> [Directions for this task]: The required output is an exact copy of the lines from the one containing "Task: Click the 2021 Nov 01 date label" through the end of the entries below, with pictures removed.

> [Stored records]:
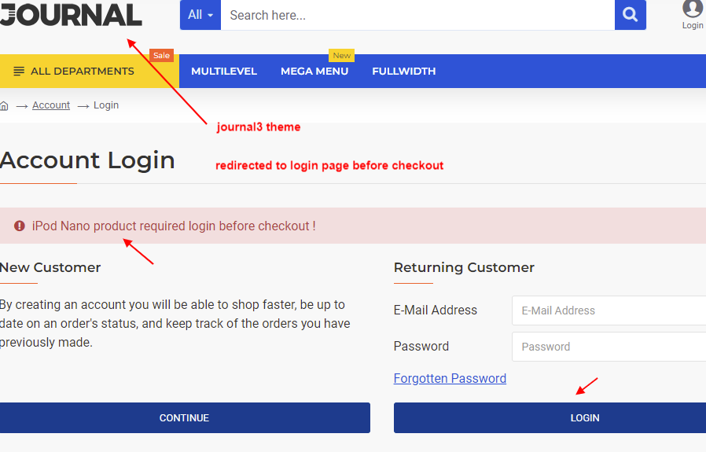The image size is (706, 452).
Task: Open the Multilevel menu
Action: (224, 71)
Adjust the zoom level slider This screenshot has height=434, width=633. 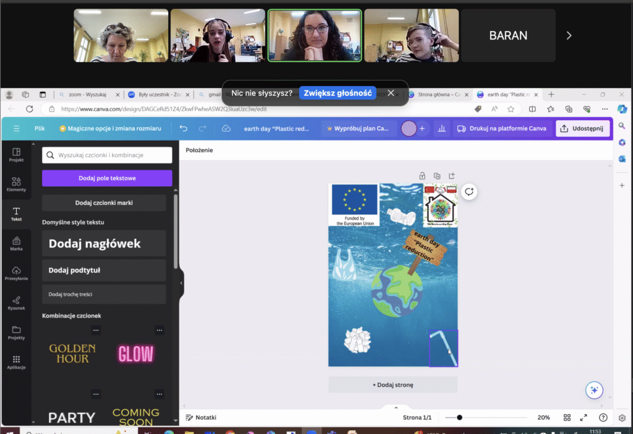459,417
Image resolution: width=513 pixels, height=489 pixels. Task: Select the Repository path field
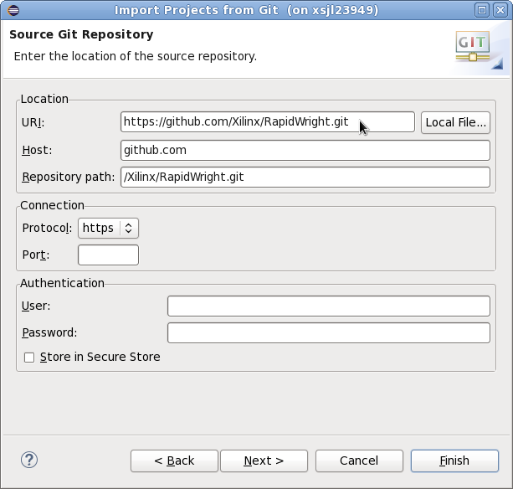(305, 177)
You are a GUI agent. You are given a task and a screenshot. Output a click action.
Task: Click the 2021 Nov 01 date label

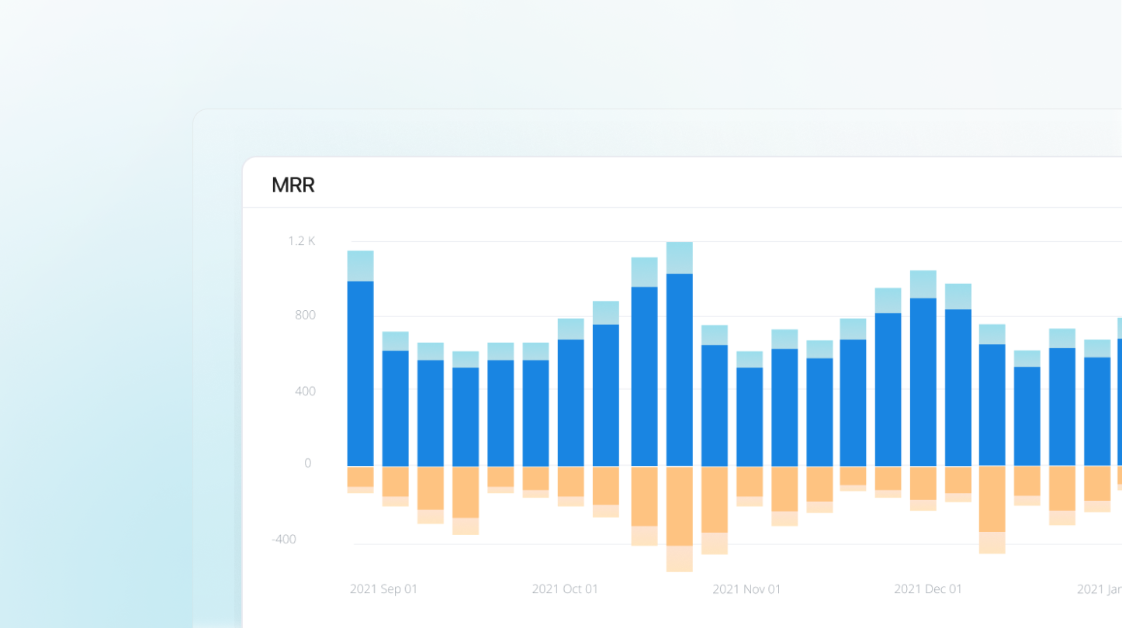click(x=746, y=589)
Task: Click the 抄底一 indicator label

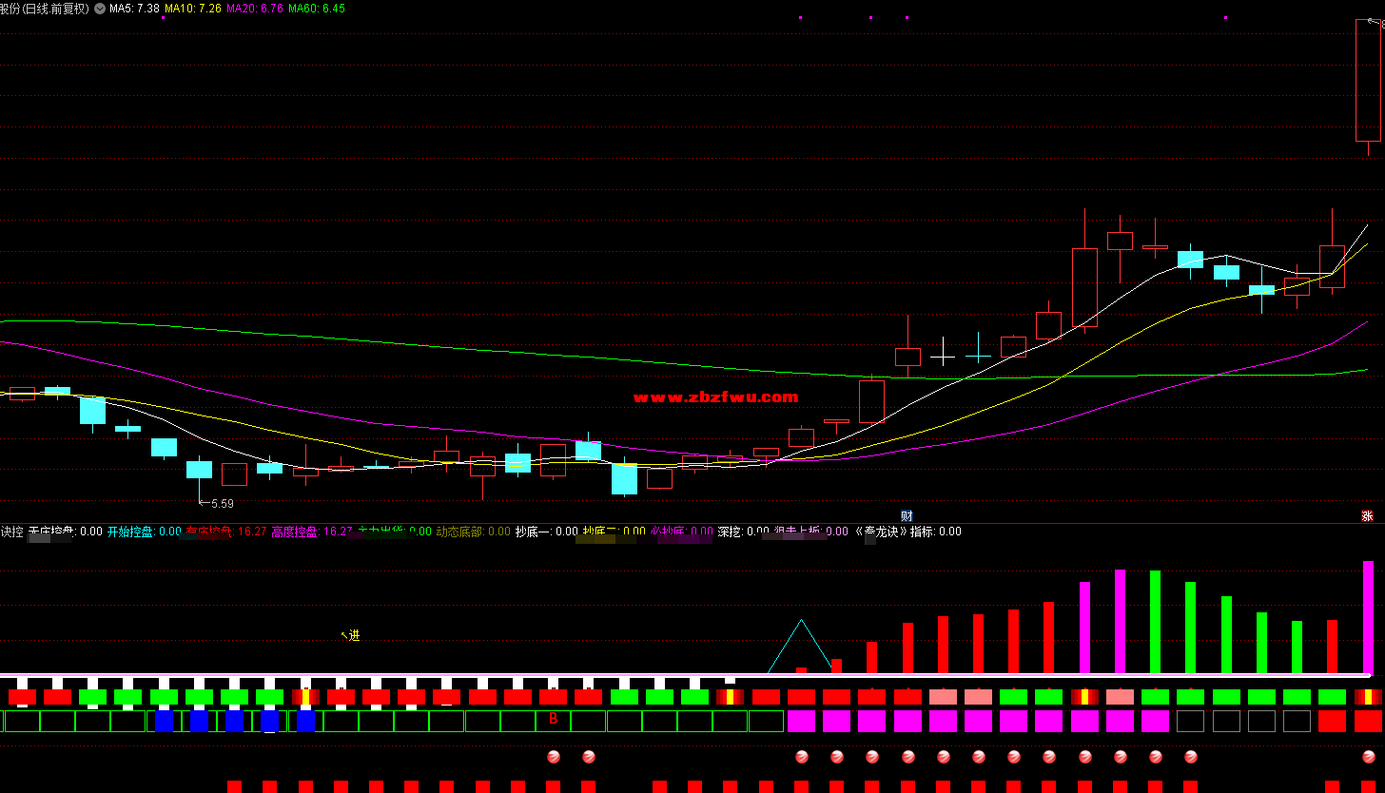Action: pos(546,532)
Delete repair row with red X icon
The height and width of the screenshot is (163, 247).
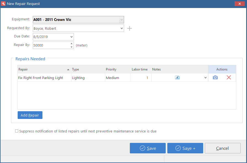tap(229, 77)
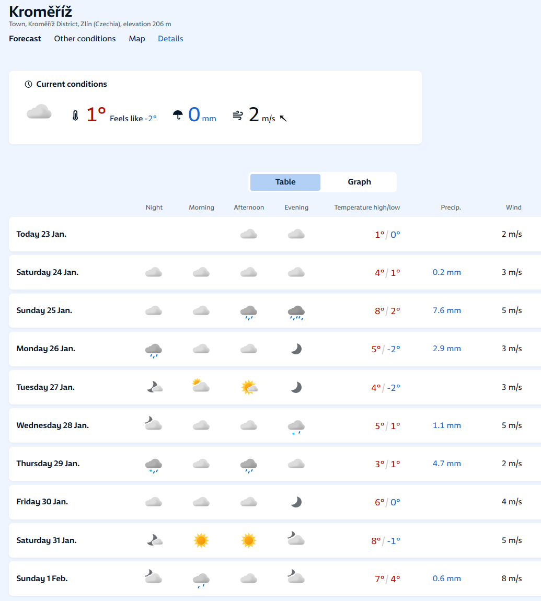Click Sunday 25 Jan. evening rain icon
The width and height of the screenshot is (541, 601).
296,312
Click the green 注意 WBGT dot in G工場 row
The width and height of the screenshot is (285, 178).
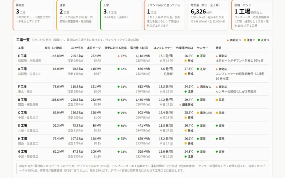coord(186,156)
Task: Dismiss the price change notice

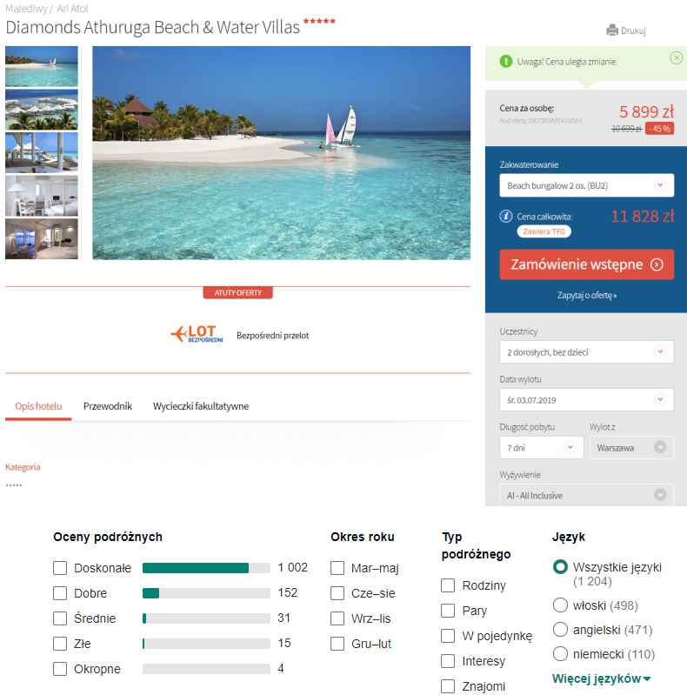Action: tap(676, 57)
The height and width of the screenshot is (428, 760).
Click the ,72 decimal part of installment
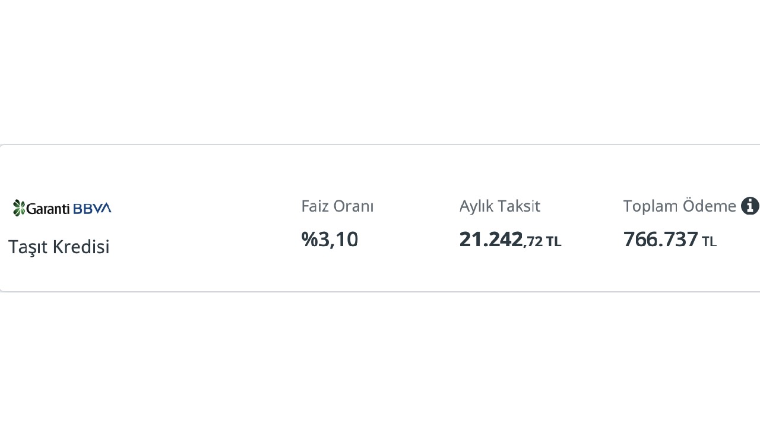[x=533, y=241]
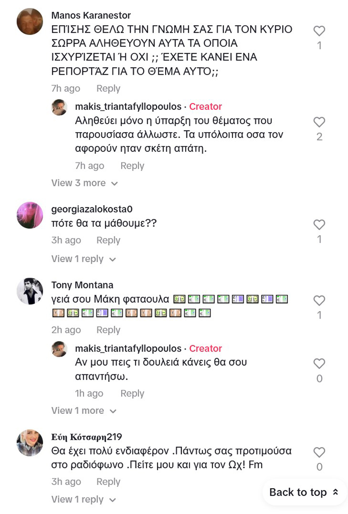Image resolution: width=348 pixels, height=514 pixels.
Task: Open georgiazalokosta0's profile avatar
Action: tap(30, 215)
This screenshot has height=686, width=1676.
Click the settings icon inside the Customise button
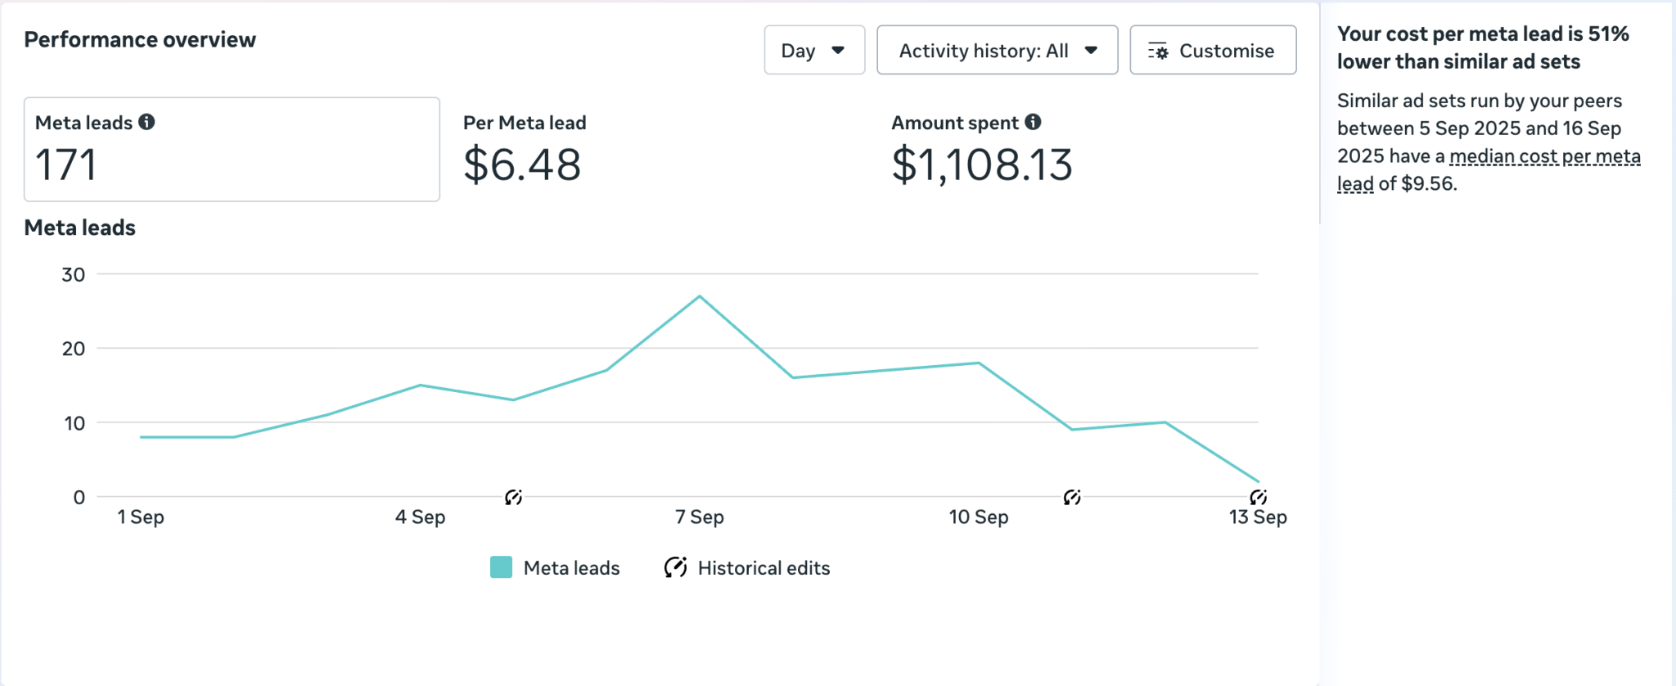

> [Written solution]:
Task: Click the 2021 Nov 01 date label

click(x=746, y=589)
Task: Click the 抄底一 indicator label

Action: pos(546,532)
Delete repair row with red X icon
The height and width of the screenshot is (163, 247).
tap(229, 77)
Click Sunday 25 Jan. evening rain icon
The width and height of the screenshot is (541, 601).
296,312
Click the green 注意 WBGT dot in G工場 row
The width and height of the screenshot is (285, 178).
coord(186,156)
Task: Dismiss the price change notice

Action: tap(676, 57)
The height and width of the screenshot is (428, 760).
Click the ,72 decimal part of installment
[x=533, y=241]
Image resolution: width=348 pixels, height=514 pixels.
Task: Open georgiazalokosta0's profile avatar
Action: tap(30, 215)
This screenshot has height=686, width=1676.
Click the settings icon inside the Customise button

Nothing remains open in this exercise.